**ACTIVITY:**
Copy exactly, and copy only, the lines from the one bearing "This screenshot has height=647, width=616." through the final line of the records.

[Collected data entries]

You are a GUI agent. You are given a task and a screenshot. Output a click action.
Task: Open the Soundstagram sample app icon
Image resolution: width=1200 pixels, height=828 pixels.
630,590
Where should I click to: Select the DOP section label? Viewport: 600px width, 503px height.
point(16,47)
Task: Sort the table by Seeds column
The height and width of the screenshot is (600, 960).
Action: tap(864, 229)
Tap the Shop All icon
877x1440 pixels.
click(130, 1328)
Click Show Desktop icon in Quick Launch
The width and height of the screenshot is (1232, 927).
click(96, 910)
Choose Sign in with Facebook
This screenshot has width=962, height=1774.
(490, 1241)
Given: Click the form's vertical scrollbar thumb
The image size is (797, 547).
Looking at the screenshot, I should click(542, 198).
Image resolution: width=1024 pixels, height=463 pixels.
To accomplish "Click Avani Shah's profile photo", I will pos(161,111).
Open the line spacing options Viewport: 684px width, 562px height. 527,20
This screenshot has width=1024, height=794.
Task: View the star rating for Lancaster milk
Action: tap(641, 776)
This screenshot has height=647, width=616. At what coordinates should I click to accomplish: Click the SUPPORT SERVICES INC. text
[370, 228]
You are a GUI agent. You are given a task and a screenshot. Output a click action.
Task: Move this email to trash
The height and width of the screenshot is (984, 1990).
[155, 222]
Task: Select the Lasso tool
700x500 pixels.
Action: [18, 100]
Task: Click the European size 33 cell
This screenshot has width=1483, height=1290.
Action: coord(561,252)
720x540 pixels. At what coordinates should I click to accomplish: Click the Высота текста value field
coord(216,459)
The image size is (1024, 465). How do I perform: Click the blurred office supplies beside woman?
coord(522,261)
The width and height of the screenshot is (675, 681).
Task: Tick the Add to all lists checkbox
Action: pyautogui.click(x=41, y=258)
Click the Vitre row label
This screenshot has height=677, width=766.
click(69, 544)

**SOLUTION FOR THIS EXERCISE:**
This screenshot has height=647, width=616. At what coordinates should I click to accomplish: Click the SUPPORT SERVICES INC. text
[370, 228]
You are a GUI agent. You are given a task and a screenshot. Output a click action.
Task: Move this email to trash
The height and width of the screenshot is (984, 1990).
[155, 222]
Task: Select the Lasso tool
700x500 pixels.
Action: [18, 100]
Task: Click the European size 33 cell
This screenshot has width=1483, height=1290.
Action: coord(561,252)
720x540 pixels. At what coordinates should I click to accomplish: Click the Высота текста value field
coord(216,459)
The image size is (1024, 465). How do I perform: Click the blurred office supplies beside woman?
coord(522,261)
The width and height of the screenshot is (675, 681).
Task: Tick the Add to all lists checkbox
Action: pyautogui.click(x=41, y=258)
Click the Vitre row label
This screenshot has height=677, width=766.
click(69, 544)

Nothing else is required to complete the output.